Supplied data:
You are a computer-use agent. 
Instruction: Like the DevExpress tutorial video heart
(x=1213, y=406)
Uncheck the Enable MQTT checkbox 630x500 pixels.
==
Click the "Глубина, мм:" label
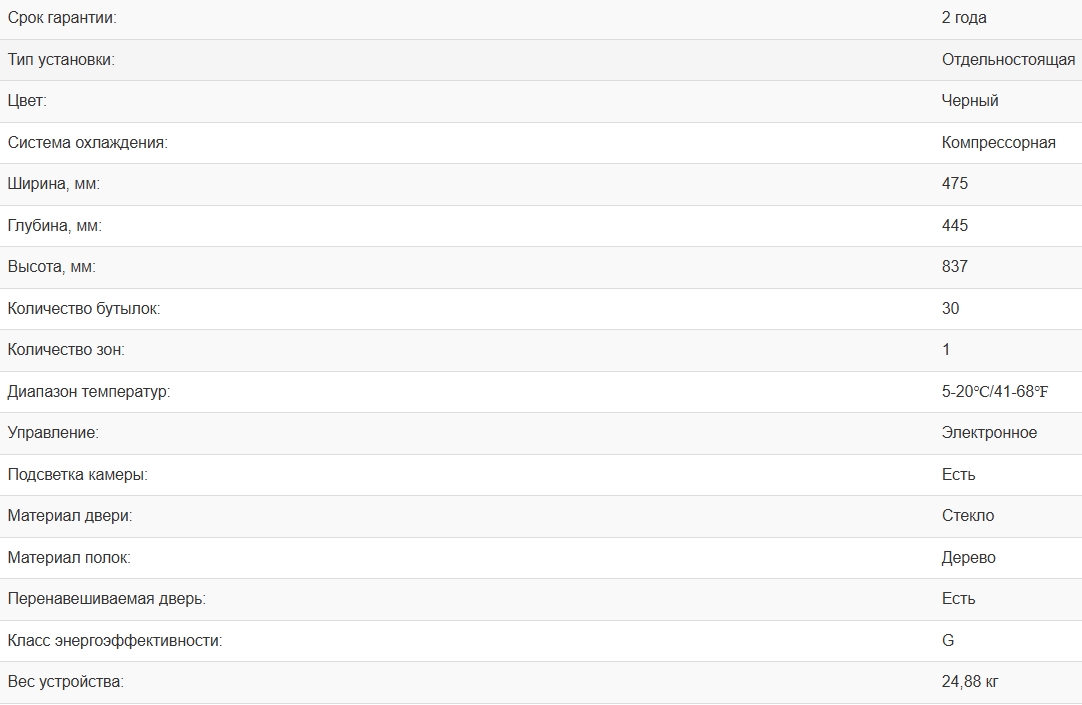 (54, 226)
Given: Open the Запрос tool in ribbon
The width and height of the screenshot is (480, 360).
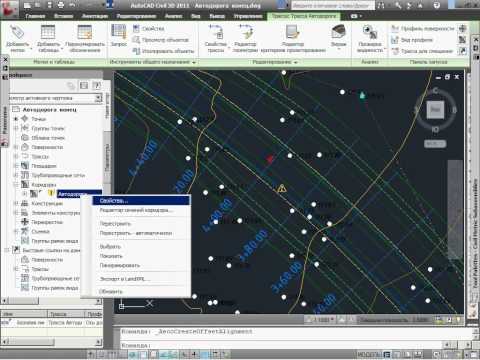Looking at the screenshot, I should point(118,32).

Exercise directions:
From the listing above, the lines starting with the one that has "You are a computer-use agent." and running through the one that has "Uncheck the Enable" should be copied exactly, ends included.

Result of this task:
You are a computer-use agent. 
Instruction: Like the DevExpress tutorial video heart
(x=1213, y=406)
Uncheck the Enable MQTT checkbox 630x500 pixels.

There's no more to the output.